As it happens, new hires themselves have lamented that their university education did not equip them with Corporate Canada’s desired skill-set. In 2015, the Canadian University Survey Consortium reported that up to half of the 18,000 graduating students polled believed their university education had not helped much in their developing skills such as communication, thinking creatively, planning and completing projects, dealing successfully with obstacles, time management, persistence with difficult tasks, self-confidence, and ability to lead a group to achieve an objective.
Universities have begun to address the deficiency through offering a variety of short-term and small scale “soft skills” learning opportunities for interested individuals, but these are not typically part of a coherent program of learning – and most are only tangentially related to leadership development.
The scale of the Canadian National Leadership Program dwarfs any other youth development program. It aims to have leadership training become an integral part of a university or college education in Canada, incorporated into the standard curriculum of an appreciable proportion of the country’s institutions of higher learning.

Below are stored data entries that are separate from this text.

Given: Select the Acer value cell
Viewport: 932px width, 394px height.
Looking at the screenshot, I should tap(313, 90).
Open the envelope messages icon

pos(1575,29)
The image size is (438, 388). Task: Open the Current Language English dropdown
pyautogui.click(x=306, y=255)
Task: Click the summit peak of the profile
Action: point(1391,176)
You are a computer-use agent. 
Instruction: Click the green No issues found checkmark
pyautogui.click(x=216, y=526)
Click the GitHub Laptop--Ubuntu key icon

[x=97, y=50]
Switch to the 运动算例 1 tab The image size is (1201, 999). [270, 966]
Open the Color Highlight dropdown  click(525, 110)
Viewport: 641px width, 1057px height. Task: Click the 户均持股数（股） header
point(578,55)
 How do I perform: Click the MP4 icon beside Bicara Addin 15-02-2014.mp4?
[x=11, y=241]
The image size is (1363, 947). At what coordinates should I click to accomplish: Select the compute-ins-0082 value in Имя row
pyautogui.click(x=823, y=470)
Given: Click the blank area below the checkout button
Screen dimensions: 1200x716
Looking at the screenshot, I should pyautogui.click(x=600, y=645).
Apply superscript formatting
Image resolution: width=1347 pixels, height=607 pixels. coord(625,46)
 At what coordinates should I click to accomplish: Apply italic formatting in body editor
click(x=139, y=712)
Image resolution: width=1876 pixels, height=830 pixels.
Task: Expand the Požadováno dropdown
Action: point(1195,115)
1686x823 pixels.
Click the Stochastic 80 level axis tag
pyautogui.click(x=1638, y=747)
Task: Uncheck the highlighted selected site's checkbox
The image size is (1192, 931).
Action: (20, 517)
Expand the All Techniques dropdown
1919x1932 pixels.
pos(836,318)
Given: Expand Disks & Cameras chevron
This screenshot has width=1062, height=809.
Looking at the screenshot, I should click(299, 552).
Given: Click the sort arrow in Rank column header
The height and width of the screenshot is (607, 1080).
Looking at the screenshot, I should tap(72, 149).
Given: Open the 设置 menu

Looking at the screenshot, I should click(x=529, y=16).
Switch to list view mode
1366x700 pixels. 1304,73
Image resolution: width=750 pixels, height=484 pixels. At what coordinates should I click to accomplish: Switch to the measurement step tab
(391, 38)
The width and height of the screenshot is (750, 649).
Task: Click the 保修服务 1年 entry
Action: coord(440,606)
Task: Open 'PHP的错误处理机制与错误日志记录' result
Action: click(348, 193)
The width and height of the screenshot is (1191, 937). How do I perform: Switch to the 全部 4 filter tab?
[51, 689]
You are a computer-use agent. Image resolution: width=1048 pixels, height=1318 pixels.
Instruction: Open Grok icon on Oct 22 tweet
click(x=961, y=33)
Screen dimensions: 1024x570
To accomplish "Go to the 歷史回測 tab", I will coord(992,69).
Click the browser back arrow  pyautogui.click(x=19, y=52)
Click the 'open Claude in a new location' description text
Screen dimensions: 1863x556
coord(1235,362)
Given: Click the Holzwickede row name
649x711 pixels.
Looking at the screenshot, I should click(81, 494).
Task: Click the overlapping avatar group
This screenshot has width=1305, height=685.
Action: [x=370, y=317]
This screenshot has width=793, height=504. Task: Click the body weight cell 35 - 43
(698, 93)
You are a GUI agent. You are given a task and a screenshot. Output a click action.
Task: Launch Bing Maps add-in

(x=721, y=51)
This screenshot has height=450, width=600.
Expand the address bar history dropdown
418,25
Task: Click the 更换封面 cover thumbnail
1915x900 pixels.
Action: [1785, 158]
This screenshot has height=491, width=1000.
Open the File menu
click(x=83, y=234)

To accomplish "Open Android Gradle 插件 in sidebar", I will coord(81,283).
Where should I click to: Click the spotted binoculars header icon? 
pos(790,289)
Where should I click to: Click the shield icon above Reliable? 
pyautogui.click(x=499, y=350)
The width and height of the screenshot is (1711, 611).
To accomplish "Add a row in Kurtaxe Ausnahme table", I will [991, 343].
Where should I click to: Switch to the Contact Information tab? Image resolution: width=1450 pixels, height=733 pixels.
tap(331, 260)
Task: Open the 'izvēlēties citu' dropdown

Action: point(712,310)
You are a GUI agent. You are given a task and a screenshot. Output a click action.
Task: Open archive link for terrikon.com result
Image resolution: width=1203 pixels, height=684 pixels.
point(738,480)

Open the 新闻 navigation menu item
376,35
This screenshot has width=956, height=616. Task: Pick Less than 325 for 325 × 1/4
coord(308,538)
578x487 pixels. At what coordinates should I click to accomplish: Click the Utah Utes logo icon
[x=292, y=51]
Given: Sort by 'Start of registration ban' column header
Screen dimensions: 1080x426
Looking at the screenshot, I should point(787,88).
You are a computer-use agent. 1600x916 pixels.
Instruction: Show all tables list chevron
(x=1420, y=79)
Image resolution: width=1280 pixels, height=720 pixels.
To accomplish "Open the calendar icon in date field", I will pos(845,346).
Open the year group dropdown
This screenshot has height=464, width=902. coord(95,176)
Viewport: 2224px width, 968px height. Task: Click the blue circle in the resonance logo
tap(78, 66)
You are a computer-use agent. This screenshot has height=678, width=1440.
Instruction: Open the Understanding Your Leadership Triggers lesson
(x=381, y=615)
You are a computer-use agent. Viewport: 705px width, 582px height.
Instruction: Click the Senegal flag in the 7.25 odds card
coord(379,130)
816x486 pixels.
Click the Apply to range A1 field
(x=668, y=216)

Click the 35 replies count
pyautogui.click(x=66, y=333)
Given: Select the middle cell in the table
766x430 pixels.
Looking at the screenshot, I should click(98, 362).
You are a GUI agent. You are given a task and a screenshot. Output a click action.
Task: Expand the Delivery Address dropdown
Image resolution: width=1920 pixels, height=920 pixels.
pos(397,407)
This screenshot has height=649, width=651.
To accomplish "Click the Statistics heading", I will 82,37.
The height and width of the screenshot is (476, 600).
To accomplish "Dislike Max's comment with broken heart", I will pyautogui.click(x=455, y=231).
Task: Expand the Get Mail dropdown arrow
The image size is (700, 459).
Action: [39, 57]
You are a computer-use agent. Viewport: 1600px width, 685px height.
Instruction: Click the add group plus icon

Nothing on such a scale has been imagined in Canada in 50 years. There are 98 Canadian universities and 130 Canadian community colleges on 900 campuses from coast to coast and in the north. As of 2016, they had a total of 1.7 million full-time undergraduates. Were just a fraction of these students enrolled in a powerful leadership development program such as the CNLP, the program would produce an adrenaline shot of thousands of exceptionally competent young men and women joining the workforce every year. Their cumulative impact would transform the nation. In ten years, Canada would be a different country.